В небольшой комнате голо горела лампа, тут и там валялись тюбики и баночки с краской. У стены — подрамники с натянутыми холстами и без таковых, стеллаж, заваленный папками, грудами ватманской бумаги. Черная, такая же, как на окне, ширма закрывала грубо сколоченные нары. В углу — плоскость стола. На нем в глиняном горшке с отколотым горлом — безжалостно большой букет сирени.
— Это мои ребята, — представил Вадим Петрович Алика и Валерика. — Интересно, я тебе скажу, работают!
Лунин пожал руку одному и другому, цепко посмотрел из-под дремучих бровей.
— Зашли проведать, чем ты тут дышишь.
— Глаза болят, — пожаловался Лунин, принялся тереть переносицу, мять лицо.
— Немудрено — в таких условиях работать.
— Ничего, здесь удобно, никто не мешает. День-два отдохну, а там все придет в норму.
— Как у тебя с Пушкиным?..
— Да так…
— В издательстве одобрили?
— Не совсем.
— Что-нибудь просили переделать?
— Просили.
— Переделал?
— Да нет, разные, видишь ли, у нас вкусы, как раз то, что нравилось мне, и просили… А, теперь это не имеет значения.
— Я тебе говорил, возьми эскизы и иди к Снегиреву. Для них он большой авторитет. Хочешь, пойду с тобой?..
— Дался тебе Пушкин! Не первый прокол, как-нибудь переживу. — Резким движением Лунин смахнул крошки с круглого стола. — Может, чаю, а? — Достал из-под кипы листов связку баранок. — Зачерствели, черт! — Поднял за рожок с пола чайник, шагнул с ним за порог, в темноту.
Пока он ходил, пока урчала, наливаясь в чайник, вода, молчали.
Вернувшись, Лунин отодвинул ворох бумаг на стеллаже, включил чайник, плеснувший из рожка на густо испещренный тушью листок, — рисунок на глазах поплыл.
— Ну, что же ты! — хлопнул себя по колену Вадим Петрович.
— Это брак, ненужное.
— Стало быть, к Снегиреву не ходил.
— Обрати внимание на сирень… Ломал, где старинный дом на склоне стоял. Теперь котлован, метро роют, так что кусты обречены… Такой сирени больше не будет, историю впитали. Букет поставил, а меня кошмары мучают…
— Что ты мне про историю? Скажи прямо, ходил или нет? — начинал кипятиться Вадим Петрович.

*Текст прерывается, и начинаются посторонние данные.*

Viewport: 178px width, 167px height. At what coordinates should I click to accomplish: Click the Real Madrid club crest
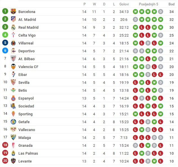tap(13, 27)
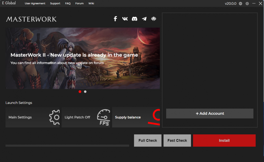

— Надоел! — Лунин закурил, и дым от сигареты мгновенно заполнил пространство. — Был я у Снегирева. Был. Но, видишь ли, пришел не вовремя. Угодил на юбилей, надо же. Такое только со мной может случиться. Чинно, благородно, в меру весело — и вдруг я заявляюсь. — Лунин горько рассмеялся. — Снегирев был очень любезен со мной. Представил гостям: перед вами, дескать, молодое многообещающее дарование. Я был тронут, конечно. Но согласись, когда тебе вот-вот стукнет сорок, многообещать как-то не греет… Да, закуски всевозможные, какие-то забытые рыбы, поросенок под хреном, интересно, что ушки в специальных из запеченного теста футлярчиках. Юбиляру вручаются хрустальные вазы, книги и даже пожелтевшая от времени газетная вырезка, где впервые упоминается его имя. Все искренне желают, как это принято, творческого долголетия. Остроумные милые люди… И я желаю в душе и даже, представь себе, мямлю что-то. Бред, конечно, ты же знаешь, какой я оратор. Получалось, пришел поздравить. Ну не соваться же со своей папкой. Черт, как я ее возненавидел! Таскаюсь, как кот с примусом… Не нравится — значит, не убедил, значит — плохо… Юбилей отгремел, я вышел в ночь. Папка с рисунками при мне. А поздно уж — только такси. Но в карманах у меня, как говорится, не гремело — айда пешком. Иду, вижу, у реки какие-то оглоеды костер жгут. Подхожу — такая картина: пацаны одну лавку спалили, другую принимаются ломать. А лавки старые, демидовские, да ты их видел, опоры чугунного литья. Что, говорю, делаете? Это же искусство! Достояние прошлого! Холодно, говорят, греемся. Действительно, холод собачий… И с такой злобой на меня смотрят, сейчас, думаю, отметелят. Ну я тогда развязал папку — и по листочку в костер. Затихли, смотрят…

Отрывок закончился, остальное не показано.